**GIVEN RECORDS:**
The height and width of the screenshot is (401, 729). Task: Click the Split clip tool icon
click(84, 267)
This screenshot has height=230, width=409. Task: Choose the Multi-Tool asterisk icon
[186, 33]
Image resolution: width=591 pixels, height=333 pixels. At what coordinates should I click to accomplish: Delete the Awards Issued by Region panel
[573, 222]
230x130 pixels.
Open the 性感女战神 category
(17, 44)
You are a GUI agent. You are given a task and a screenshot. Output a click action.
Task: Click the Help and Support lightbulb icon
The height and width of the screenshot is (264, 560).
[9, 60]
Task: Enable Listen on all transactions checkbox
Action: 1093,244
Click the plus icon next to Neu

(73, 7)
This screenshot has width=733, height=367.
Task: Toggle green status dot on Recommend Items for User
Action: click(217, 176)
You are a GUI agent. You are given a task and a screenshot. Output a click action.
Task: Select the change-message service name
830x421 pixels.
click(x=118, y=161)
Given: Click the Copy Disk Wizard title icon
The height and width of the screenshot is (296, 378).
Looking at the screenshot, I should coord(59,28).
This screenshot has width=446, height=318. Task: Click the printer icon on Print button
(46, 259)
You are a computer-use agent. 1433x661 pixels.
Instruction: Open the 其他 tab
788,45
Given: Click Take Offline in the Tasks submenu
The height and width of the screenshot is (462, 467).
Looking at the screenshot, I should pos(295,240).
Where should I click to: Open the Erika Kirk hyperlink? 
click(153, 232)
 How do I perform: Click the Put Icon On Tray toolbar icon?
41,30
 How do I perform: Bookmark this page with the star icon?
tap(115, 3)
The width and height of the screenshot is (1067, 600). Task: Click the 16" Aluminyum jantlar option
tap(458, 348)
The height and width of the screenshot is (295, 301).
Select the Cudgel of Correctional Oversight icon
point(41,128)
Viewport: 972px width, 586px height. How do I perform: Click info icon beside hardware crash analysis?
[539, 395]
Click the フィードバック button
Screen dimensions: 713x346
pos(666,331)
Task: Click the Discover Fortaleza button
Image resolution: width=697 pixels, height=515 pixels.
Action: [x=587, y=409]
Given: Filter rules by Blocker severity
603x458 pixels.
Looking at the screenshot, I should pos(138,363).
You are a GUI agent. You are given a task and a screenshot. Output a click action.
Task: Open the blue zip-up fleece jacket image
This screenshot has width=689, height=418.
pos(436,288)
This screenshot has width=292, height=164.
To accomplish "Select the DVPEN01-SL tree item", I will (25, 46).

**TASK BRIEF:**
The lines from the one containing "830x421 pixels." through the final line of the entries above are to be printed exactly, with nothing added.

**YOUR SOLUTION:**
830x421 pixels.
click(x=118, y=161)
Given: Click the Copy Disk Wizard title icon
The height and width of the screenshot is (296, 378).
Looking at the screenshot, I should coord(59,28).
This screenshot has width=446, height=318. Task: Click the printer icon on Print button
(46, 259)
You are a computer-use agent. 1433x661 pixels.
Instruction: Open the 其他 tab
788,45
Given: Click Take Offline in the Tasks submenu
The height and width of the screenshot is (462, 467).
Looking at the screenshot, I should pos(295,240).
Where should I click to: Open the Erika Kirk hyperlink? 
click(153, 232)
 How do I perform: Click the Put Icon On Tray toolbar icon?
41,30
 How do I perform: Bookmark this page with the star icon?
tap(115, 3)
The width and height of the screenshot is (1067, 600). Task: Click the 16" Aluminyum jantlar option
tap(458, 348)
The height and width of the screenshot is (295, 301).
Select the Cudgel of Correctional Oversight icon
point(41,128)
Viewport: 972px width, 586px height. How do I perform: Click info icon beside hardware crash analysis?
[539, 395]
Click the フィードバック button
Screen dimensions: 713x346
pos(666,331)
Task: Click the Discover Fortaleza button
Image resolution: width=697 pixels, height=515 pixels.
Action: [x=587, y=409]
Given: Filter rules by Blocker severity
603x458 pixels.
Looking at the screenshot, I should pos(138,363).
You are a GUI agent. You are given a task and a screenshot. Output a click action.
Task: Open the blue zip-up fleece jacket image
This screenshot has width=689, height=418.
pos(436,288)
This screenshot has width=292, height=164.
To accomplish "Select the DVPEN01-SL tree item", I will (25, 46).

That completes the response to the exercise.